◆ Goal of the exercise ◆
Lines below containing the word "agent" should be copied out.

◆ Input for this task ◆
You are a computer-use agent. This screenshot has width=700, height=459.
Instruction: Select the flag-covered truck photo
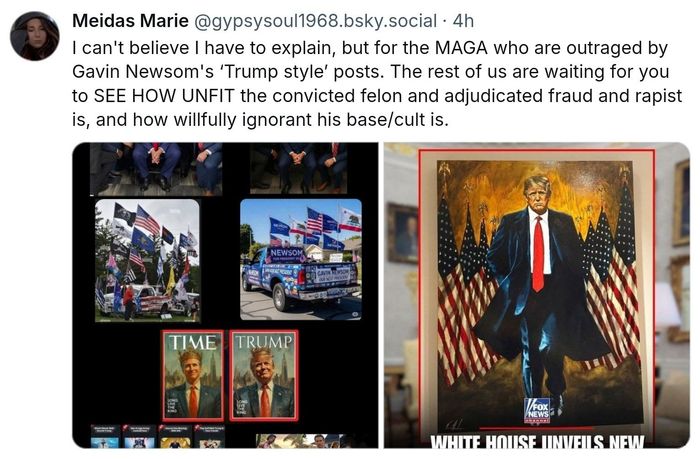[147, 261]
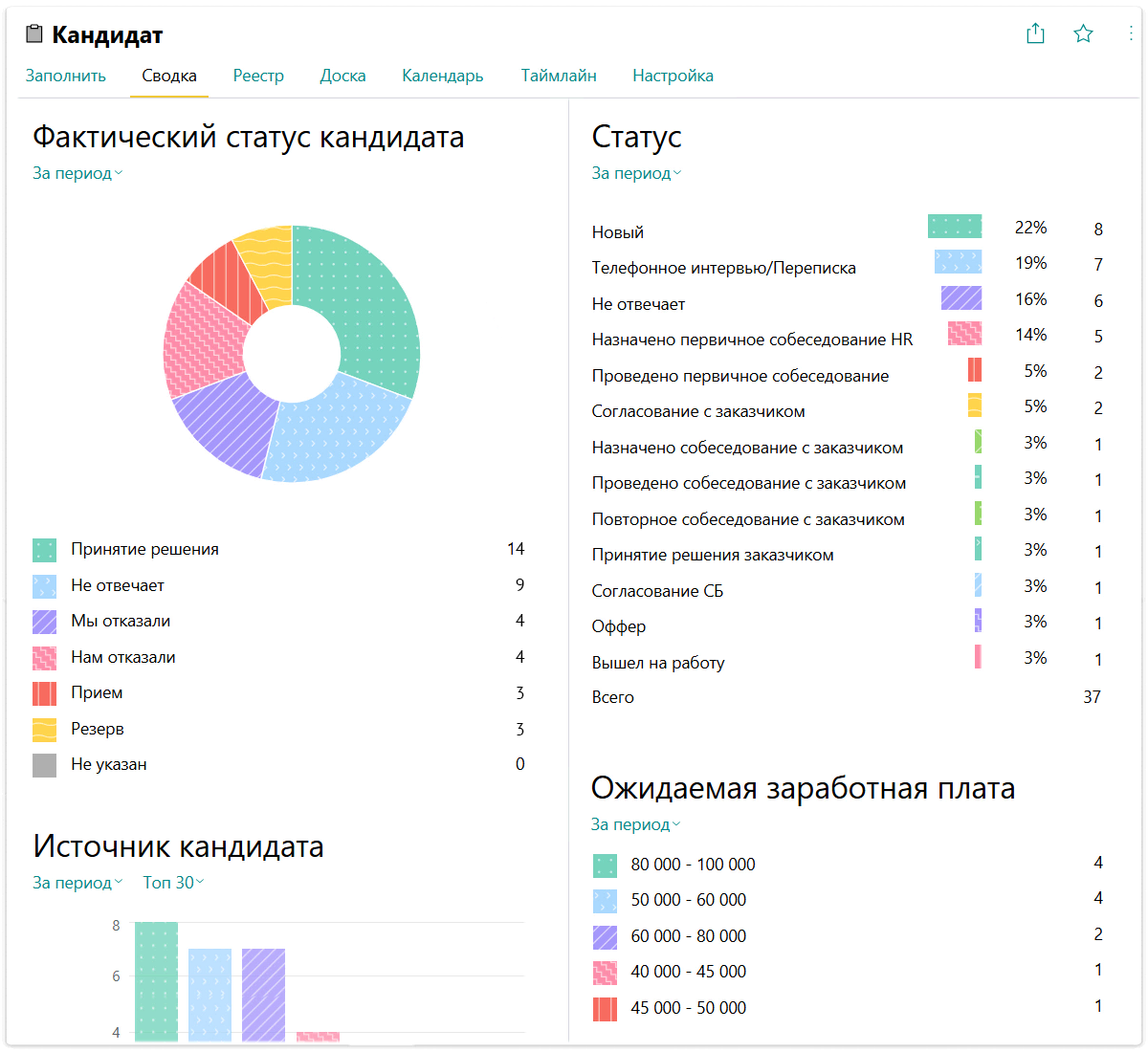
--
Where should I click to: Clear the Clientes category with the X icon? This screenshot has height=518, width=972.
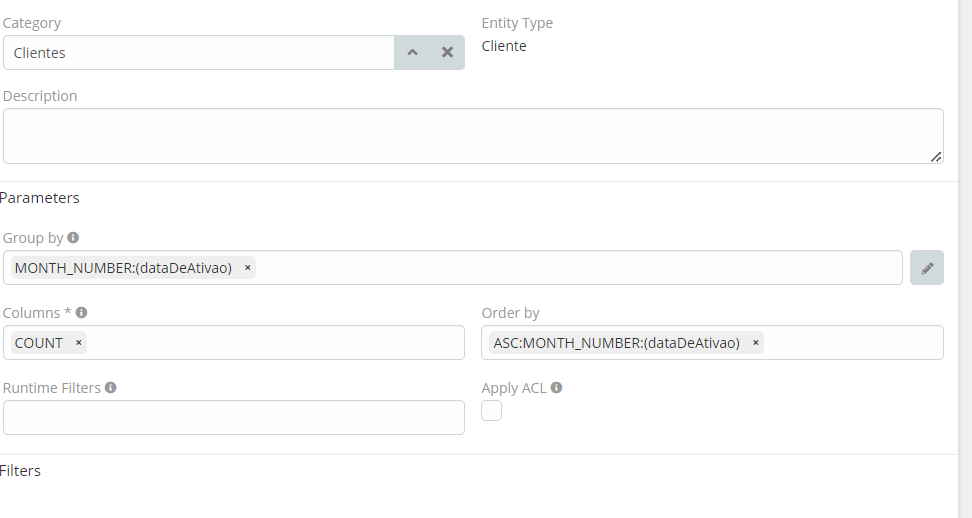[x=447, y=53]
* * *
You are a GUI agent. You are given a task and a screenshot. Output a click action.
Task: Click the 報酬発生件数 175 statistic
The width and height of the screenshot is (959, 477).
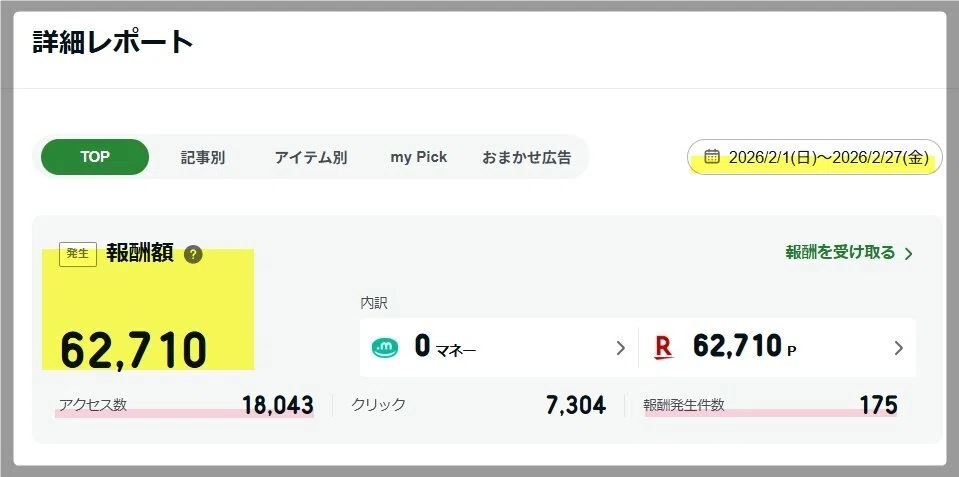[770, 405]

◆ Output of the task ◆
You are a computer-use agent. This screenshot has width=700, height=459.
You are a GUI agent. You are given a task and a screenshot. Output a click action.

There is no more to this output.